[start Article]

Continuously deploy your apps AND data? Let’s try to use Liquibase for BigQuery changes.

Want to constantly deploy updates to your web app through the use of automation? Not everyone does it, but it’s a mostly solved problem with mature patterns and tools that make it possible. Automated deployments of databases, app services, and data warehouses? Also possible, but not something I personally see done as often. Let’s change that!

Last month, I was tweeting about Liquibase, and their CTO and co-founder pointed out to me that Google Cloud contributed a BigQuery extension. Given that Liquibase is a well-known tool for automating database changes, I figured it was time to dig in and see how it worked, especially for a fully managed data warehouse like BigQuery. Specifically, I wanted to prove out four things:

Use the Liquibase CLI locally to add columns to a BigQuery table. This is an easy way to get started!
Use the Liquibase Docker image to add columns to a BigQuery table. See how to deploy changes through a Docker container, which makes later automation easier.
Use the Liquibase Docker image within Cloud Build to automate deployment of a BigQuery table change. Bring in continuous integration (and general automation service) Google Cloud Build to invoke the Liquibase container to push BigQuery changes.

[end Article]

> Directions:
[A] For each statement about the Liquibase post, answer yes or no and quote the words from the post that settle it. (i) Liquibase's CTO and co-founder pointed out that Google Cloud contributed a BigQuery extension. (ii) The writer often sees automated deployments of data warehouses. (iii) Deploying changes through a Docker container is said to make later automation easier.
[B] Duplicate the part of the Liquibase post that opens with the words containing "Use the Liquibase Docker image within" and closes with "push BigQuery changes.".
These items have nothing to do with the Liquibase post.

[start Supplied data]

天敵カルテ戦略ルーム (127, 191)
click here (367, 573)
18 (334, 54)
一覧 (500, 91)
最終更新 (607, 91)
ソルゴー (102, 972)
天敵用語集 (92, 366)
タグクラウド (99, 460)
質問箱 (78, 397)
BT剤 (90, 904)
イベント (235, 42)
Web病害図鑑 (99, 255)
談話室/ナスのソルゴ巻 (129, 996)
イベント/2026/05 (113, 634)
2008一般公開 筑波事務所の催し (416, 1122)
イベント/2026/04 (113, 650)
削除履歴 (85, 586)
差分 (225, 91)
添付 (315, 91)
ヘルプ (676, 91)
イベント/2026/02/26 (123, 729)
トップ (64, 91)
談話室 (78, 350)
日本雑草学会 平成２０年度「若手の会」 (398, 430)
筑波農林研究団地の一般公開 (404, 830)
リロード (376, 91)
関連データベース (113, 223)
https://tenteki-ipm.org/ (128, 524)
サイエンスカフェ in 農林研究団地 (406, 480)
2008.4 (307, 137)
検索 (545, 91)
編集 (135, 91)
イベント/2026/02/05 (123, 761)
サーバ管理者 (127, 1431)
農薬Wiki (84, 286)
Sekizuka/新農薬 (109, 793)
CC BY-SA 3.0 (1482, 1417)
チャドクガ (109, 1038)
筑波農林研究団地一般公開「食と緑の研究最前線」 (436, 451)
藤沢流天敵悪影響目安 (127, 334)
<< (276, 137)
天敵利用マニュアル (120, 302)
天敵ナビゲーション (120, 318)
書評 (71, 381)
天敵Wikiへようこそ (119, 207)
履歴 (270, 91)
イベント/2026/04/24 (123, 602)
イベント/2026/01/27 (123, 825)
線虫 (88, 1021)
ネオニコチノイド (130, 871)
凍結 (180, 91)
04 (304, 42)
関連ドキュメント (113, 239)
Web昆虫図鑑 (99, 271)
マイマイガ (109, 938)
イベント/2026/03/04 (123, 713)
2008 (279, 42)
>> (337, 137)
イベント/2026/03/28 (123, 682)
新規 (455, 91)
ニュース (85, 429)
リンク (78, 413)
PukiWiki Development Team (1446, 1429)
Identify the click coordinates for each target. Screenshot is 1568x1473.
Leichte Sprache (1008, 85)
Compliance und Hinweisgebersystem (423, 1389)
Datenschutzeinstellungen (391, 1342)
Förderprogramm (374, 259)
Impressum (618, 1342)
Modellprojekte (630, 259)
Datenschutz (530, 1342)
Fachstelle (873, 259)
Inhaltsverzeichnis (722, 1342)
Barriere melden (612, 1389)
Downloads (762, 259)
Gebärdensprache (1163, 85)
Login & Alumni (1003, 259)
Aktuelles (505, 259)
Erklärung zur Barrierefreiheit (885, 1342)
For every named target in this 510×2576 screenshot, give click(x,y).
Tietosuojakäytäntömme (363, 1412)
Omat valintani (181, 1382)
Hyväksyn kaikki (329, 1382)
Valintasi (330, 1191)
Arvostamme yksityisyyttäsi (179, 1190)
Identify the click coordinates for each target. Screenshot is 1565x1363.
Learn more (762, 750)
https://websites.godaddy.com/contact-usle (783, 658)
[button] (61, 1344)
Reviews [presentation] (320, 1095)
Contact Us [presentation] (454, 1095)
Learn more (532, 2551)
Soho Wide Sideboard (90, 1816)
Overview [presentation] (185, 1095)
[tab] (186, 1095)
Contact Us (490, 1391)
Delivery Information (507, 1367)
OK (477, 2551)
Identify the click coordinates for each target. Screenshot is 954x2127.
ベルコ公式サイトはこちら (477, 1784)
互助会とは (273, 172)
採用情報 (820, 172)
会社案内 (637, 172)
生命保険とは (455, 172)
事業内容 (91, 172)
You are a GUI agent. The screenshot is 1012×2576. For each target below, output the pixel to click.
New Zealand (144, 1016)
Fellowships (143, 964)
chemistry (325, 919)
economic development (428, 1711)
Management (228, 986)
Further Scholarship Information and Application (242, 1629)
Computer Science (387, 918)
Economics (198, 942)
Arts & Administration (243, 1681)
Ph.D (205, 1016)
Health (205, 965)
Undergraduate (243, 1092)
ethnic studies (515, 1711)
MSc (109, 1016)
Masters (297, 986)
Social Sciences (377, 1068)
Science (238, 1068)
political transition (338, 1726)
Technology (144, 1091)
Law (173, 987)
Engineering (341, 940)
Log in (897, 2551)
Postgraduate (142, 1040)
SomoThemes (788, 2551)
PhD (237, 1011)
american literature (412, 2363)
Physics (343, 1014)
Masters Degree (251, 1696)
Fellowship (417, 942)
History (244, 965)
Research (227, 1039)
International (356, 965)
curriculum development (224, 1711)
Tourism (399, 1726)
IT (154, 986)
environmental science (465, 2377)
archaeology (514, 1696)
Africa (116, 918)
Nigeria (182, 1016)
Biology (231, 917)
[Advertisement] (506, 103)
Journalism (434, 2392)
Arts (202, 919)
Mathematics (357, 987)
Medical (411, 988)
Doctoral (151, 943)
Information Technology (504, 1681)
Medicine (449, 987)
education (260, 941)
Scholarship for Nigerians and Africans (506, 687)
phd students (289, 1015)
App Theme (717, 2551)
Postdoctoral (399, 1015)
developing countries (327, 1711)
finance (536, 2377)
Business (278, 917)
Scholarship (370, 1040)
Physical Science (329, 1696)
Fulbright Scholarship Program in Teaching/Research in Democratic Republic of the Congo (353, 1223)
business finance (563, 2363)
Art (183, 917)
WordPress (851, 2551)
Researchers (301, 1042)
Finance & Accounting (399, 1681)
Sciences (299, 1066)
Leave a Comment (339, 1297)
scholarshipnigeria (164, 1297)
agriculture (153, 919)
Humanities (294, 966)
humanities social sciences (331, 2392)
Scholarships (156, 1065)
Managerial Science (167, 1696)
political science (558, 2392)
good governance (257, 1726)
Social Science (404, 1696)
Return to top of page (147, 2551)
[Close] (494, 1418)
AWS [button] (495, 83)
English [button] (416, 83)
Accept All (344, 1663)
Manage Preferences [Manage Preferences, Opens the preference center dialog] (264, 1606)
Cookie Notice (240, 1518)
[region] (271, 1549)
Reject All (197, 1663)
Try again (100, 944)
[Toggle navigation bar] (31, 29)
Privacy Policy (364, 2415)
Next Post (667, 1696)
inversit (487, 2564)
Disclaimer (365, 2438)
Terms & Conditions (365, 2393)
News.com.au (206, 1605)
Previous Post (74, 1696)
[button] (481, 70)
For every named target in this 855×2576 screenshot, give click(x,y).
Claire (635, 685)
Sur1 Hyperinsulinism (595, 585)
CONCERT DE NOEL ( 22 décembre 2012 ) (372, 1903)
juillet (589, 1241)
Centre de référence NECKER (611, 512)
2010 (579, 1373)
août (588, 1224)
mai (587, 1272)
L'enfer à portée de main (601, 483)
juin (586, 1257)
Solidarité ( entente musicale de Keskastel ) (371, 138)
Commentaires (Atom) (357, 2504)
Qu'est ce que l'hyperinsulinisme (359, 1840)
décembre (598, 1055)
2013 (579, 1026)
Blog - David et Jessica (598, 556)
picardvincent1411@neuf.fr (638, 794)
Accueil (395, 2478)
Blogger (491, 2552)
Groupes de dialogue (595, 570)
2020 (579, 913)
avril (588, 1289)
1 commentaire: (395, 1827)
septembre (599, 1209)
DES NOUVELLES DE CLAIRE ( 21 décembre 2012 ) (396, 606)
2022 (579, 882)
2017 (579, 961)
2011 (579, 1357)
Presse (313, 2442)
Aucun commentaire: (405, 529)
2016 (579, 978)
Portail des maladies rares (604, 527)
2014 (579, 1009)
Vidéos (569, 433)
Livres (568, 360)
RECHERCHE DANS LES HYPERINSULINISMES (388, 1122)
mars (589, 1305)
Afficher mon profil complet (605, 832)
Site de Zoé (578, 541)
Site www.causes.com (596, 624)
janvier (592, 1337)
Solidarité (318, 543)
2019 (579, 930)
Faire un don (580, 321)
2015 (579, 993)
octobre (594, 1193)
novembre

[end Supplied data]

> Exercise results:
[A]
(i) Yes: "their CTO and co-founder pointed out to me that Google Cloud contributed a BigQuery extension"
(ii) No: "Also possible, but not something I personally see done as often."
(iii) Yes: "See how to deploy changes through a Docker container, which makes later automation easier."

[B]
Use the Liquibase Docker image within Cloud Build to automate deployment of a BigQuery table change. Bring in continuous integration (and general automation service) Google Cloud Build to invoke the Liquibase container to push BigQuery changes.